Rae Reichlin, founder of Ladies Who Lift, will be the first to tell you, picking up heavy things makes you stronger physically, mentally and everything in between.
You can find her at CrossTown Fitness and Rockwell Barbell in Chicago picking up the heaviest things she can find (mostly barbells). Rae knows we don’t all have access to barbells or we may be new to the equipment, but that shouldn’t exclude you from a solid strength workout. That’s why she created this dumbbell workout that’s strength-focused and will take up 30 minutes of your day. Grab your dumbbells and prepare to get stronger.
And if you love this workout and want more of Rae, you can find her on the SweatWorking app. Sign up for the athlete waitlist and be sure to follow SweatWorking on Instagram for coaches and athlete updates.
This is how your workout will go:
There are two separate sets of exercises in this workout. You’ll complete all the exercises in set one in order, resting as needed. Then repeat that set three more times total before moving on to set two.
Set two also has five exercises that you’ll do in order four total times, resting as needed.
Set one: Repeat all exercises four times total
- Reverse lunge with curl and press – 8 reps/side
- Lateral lunge – 8 reps/side
- Renegade row – 8 reps (a row on the right and the left side is one rep)
- Glute raise with press – 8 reps
- Plank jacks – 45 seconds *Note: this is the only exercise that is not rep-based
Set two: Repeat all exercises four times total
- Single leg deadlift – 10 reps/side
- Curtsy lunge – 10 reps/side
- Tricep push-ups – 10 reps
- Windmills – 10 reps/side
- Leg raise – 10 reps
the exercises, broken down:
Reverse lunge with curl and press: Start with your feet hips-width apart, holding your dumbbells by your sides. As you step your right foot back into a lunge, curl the dumbbells up into a bicep curl. Exhale to stand back up and press the dumbbells overhead in an overhead press. Curl the weights back down by your sides.
Lateral lunge: Start with feet together, weights by your sides. Step your right leg out directly beside you, keeping your toes on both feet facing forward and your hips going straight behind you as you sit back to lower down. Make sure both heels stay on the ground. Exhale to press off your right leg and stand back up to center.
Renegade Row: Begin in a plank position with your shoulders, hips and heels in one straight line, holding your weights under your palms. Row one arm back from your plank, keeping your hips level and pulling your elbow straight up, keeping it close to your ribs. Repeat on the other side. One rep = rowing your right and left arm back.
Glute raise with press: Begin lying on your back, weights in your hands to set up for a chest press. Plant your feet on the ground, left your hips straight up and squeeze your glutes, then press the weights directly overhead, keeping your shoulders on the ground and extending your arms all the way straight. Lower your arms back down, then your hips.

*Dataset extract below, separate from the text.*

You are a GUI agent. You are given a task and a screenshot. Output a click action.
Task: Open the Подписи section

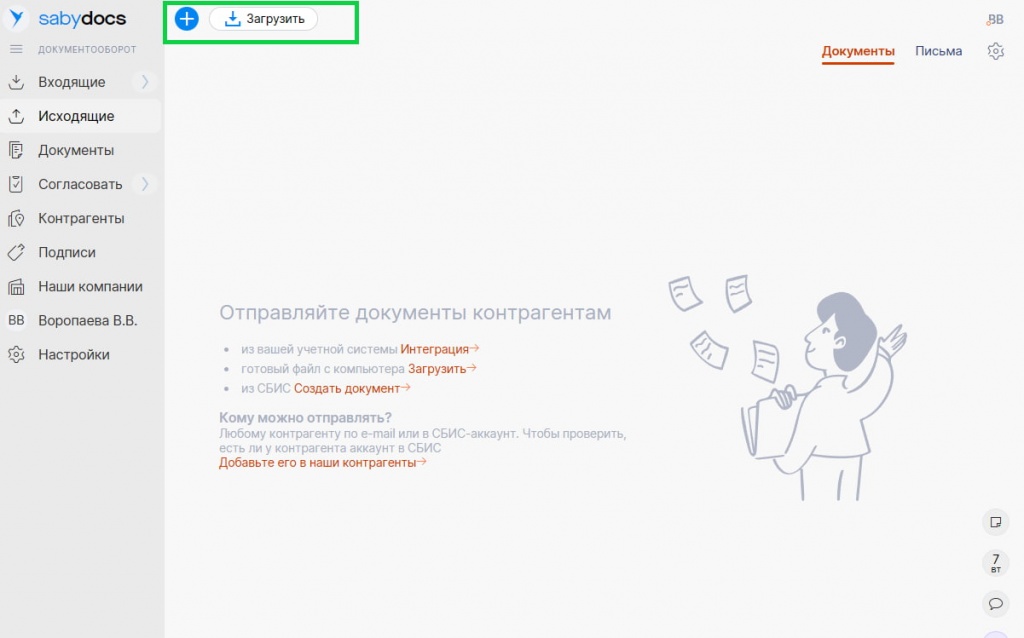point(67,252)
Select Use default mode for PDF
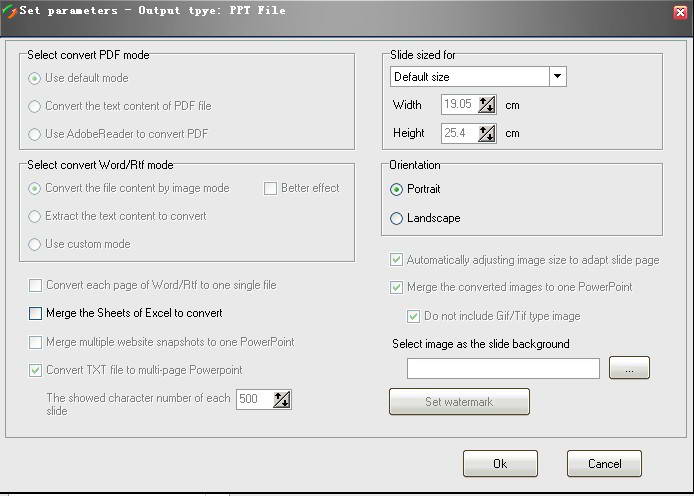This screenshot has width=694, height=496. pyautogui.click(x=36, y=78)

Plank jacks: Begin in a plank position with weights under your palms. Hop your feet apart and back together, keeping your glutes engaged and back straight for 45 seconds. If this bothers your wrists, do the same movement, but on your forearms.
Single leg deadlift: Start standing with feet hips-width distance, one dumbbell in your right hand. Extend your right leg straight behind you as you hinge your torso forward, starting the movement from your hips. Keep your back straight, you left knee bent slightly and your right foot flexed. Exhale to return back to standing.
Curtsy lunge: Start with your feet hips-width apart, dumbbells by your sides. Cross your right leg behind you on a diagonal and lower down into a lunge, keeping your shoulders and hips square to the front. Keep your front knee tracking straight over your front toes. Exhale to stand back up to center.
Tricep push-up: Start in a plank position, weights underneath your palms. With control, lower down into a low push-up position, keeping your elbows close to your ribs and your core, glutes and back engaged. Exhale to press back up to the top of your push-up.
Windmills: Start with your feet apart – wider that shoulder-width – and turn your left foot out 45 degrees. Hold one dumbbell in your right hand, extended straight overhead. Hinge your hips pushing your butt to the right as you lean your torso towards your left foot. As you lower down towards your left foot, keep your right arm straight and re-position your body so that your right shoulder is always underneath the dumbbell. Remember to look up at the dumbbell the entire time. Exhale, squeeze your glutes and core and stand all the way back up.
Leg raise: Lie flat on your back and hold one dumbbell over your chest, keeping your arms straight and shoulders directly underneath your wrists. Extend your legs straight out in front of you to hover just off the ground, about a foot. Exhale to lift your legs back over your hips and inhale to lower them down to hover. If you feel your lower back lifting off the floor, shorten your range of motion.
(Disclaimer: This workout is not intended for the treatment or prevention of disease, nor is it a replacement for seeking medical treatment or professional nutrition advice. Do not start any nutrition or physical activity program without first consulting your physician.)